• _INPUT MATERIAL_
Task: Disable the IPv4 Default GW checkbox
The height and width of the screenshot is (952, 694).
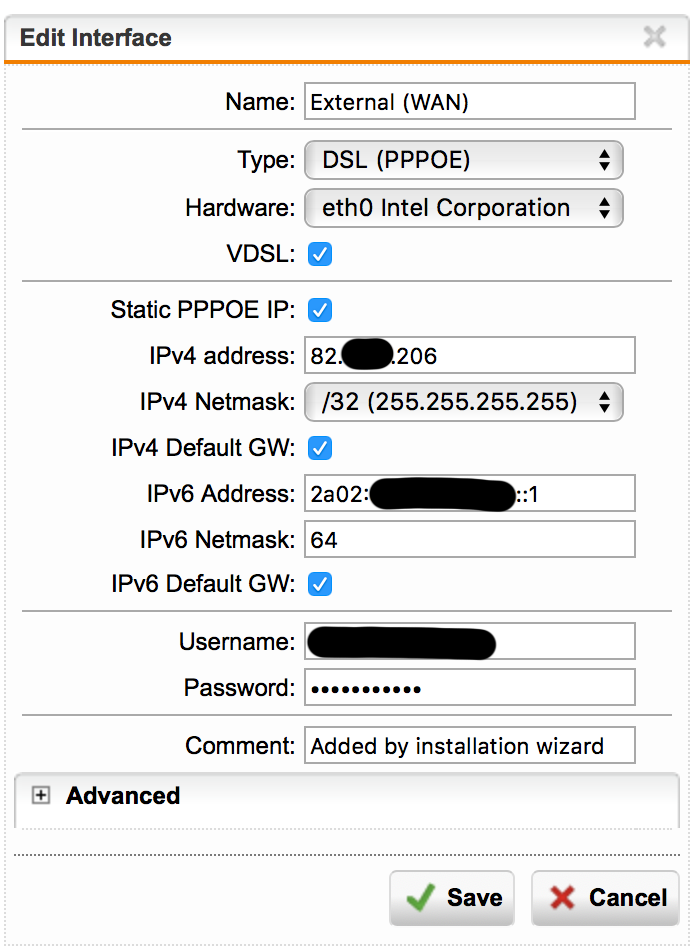Action: click(320, 449)
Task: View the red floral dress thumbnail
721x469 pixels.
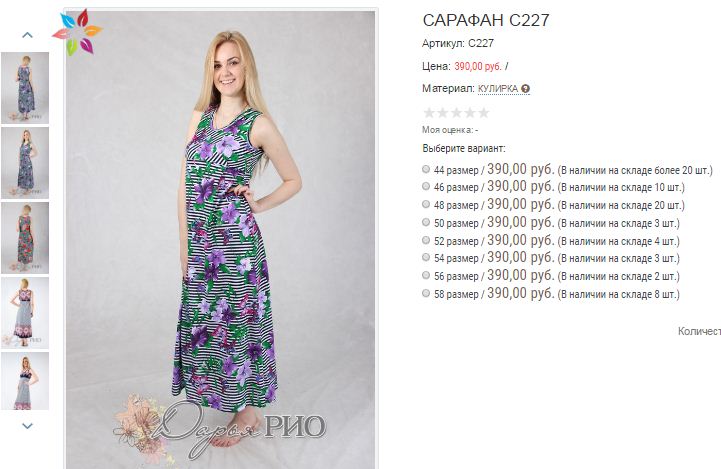Action: click(25, 238)
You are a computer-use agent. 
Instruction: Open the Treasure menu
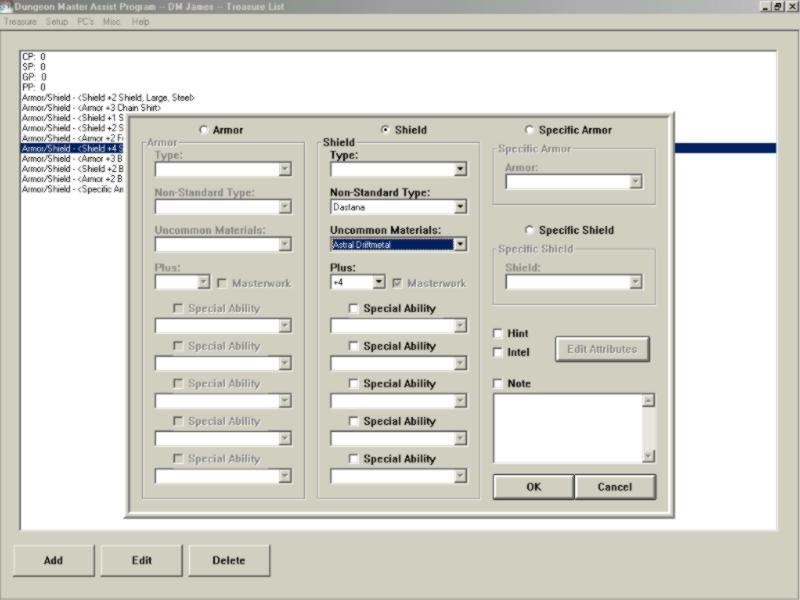20,21
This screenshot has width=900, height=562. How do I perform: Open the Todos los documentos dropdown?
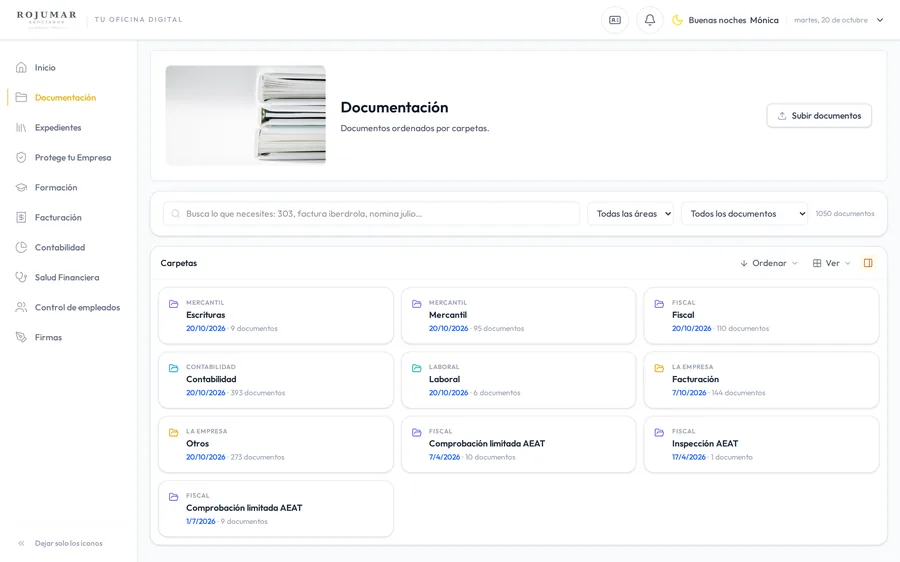point(744,214)
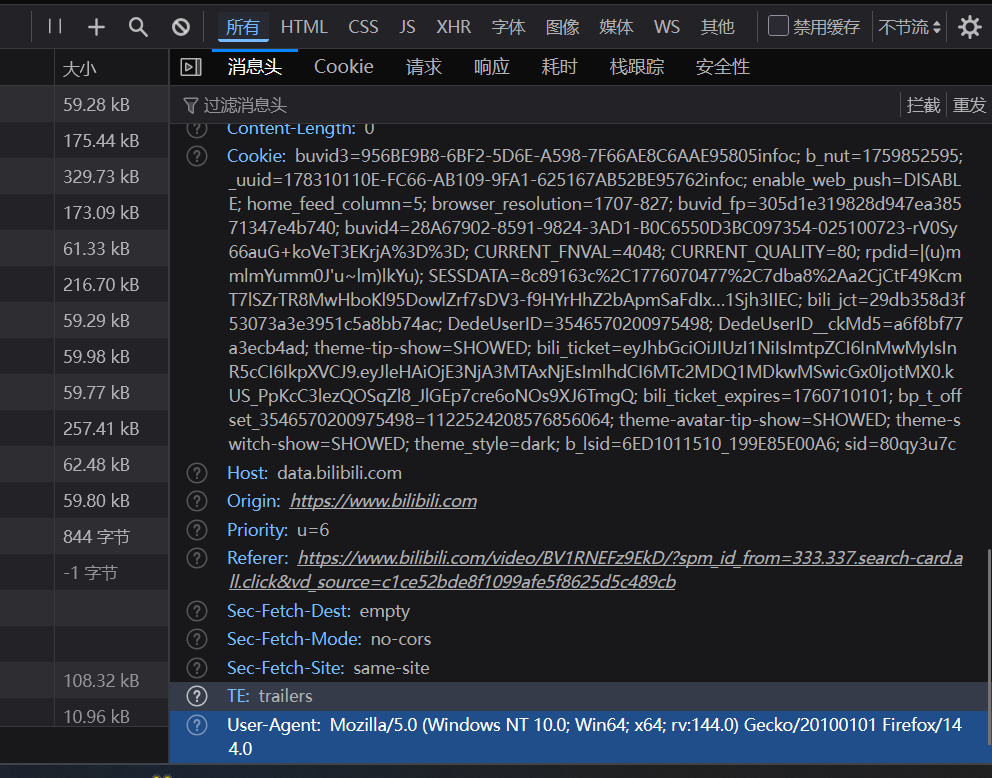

• _TASK DESCRIPTION_
Write all the lines above out again exactly, minus the images.

• _RESPONSE FOR THIS EXERCISE_
Task: Disable the IPv4 Default GW checkbox
The height and width of the screenshot is (952, 694).
Action: click(320, 449)
Task: View the red floral dress thumbnail
721x469 pixels.
Action: click(25, 238)
You are a computer-use agent. 
Instruction: Open the Treasure menu
20,21
This screenshot has width=900, height=562. How do I perform: Open the Todos los documentos dropdown?
point(744,214)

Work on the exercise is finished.